*** Opening of RECORDS SUPPLIED ***

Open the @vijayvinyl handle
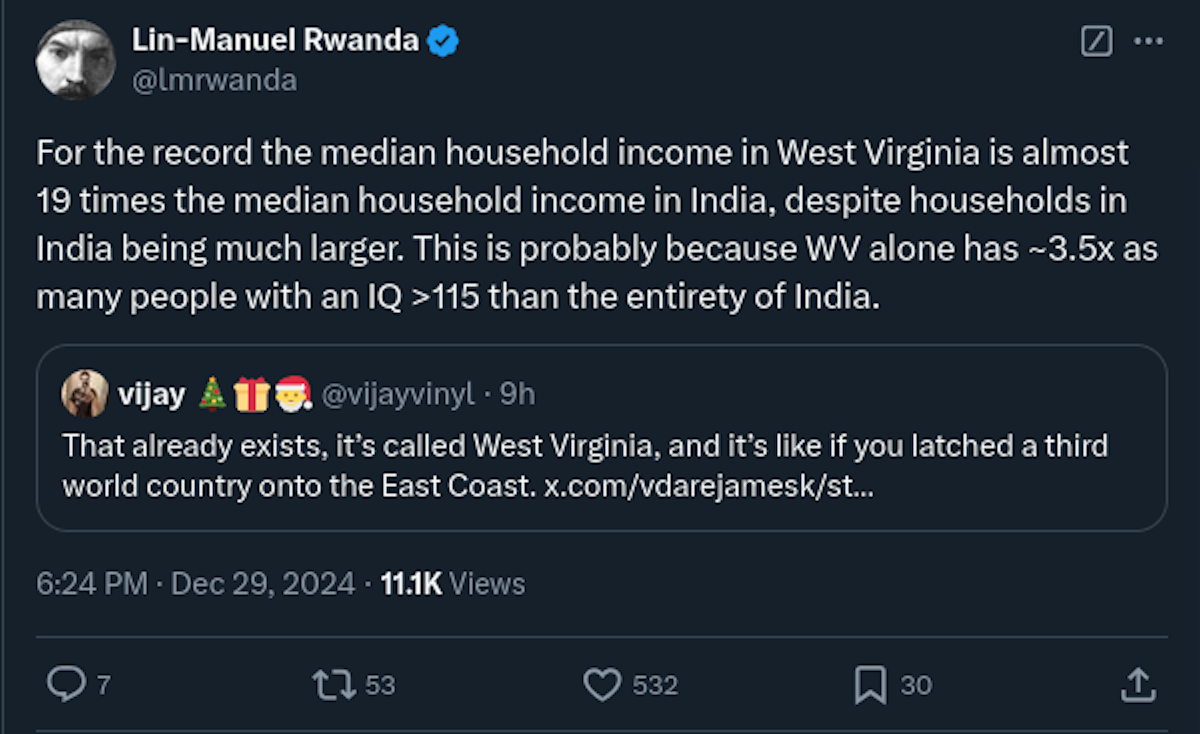This screenshot has width=1200, height=734. [397, 395]
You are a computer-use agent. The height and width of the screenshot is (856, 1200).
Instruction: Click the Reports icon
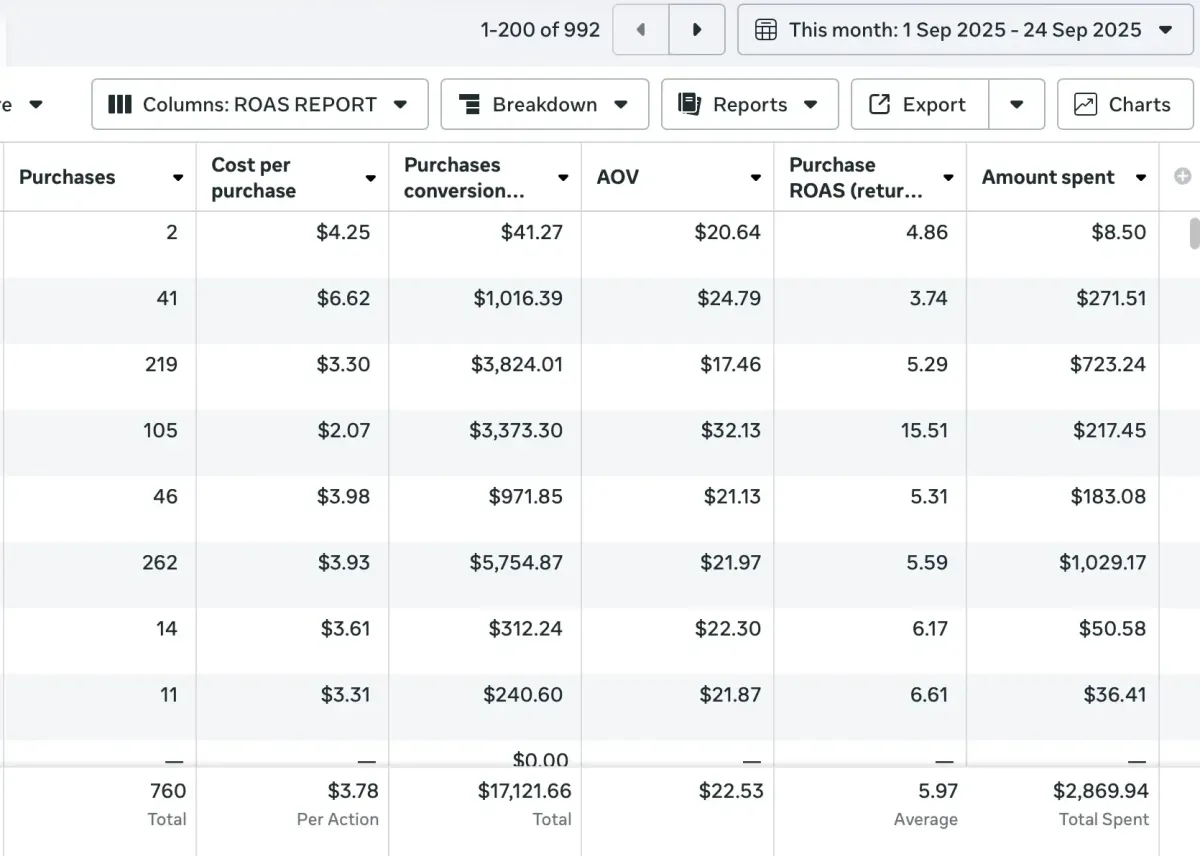[x=689, y=104]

*** Close of RECORDS SUPPLIED ***

In your answer, give every line of the listing above exactly, and do not include the images.

Open the @vijayvinyl handle
This screenshot has width=1200, height=734. [397, 395]
You are a computer-use agent. The height and width of the screenshot is (856, 1200).
Instruction: Click the Reports icon
[x=689, y=104]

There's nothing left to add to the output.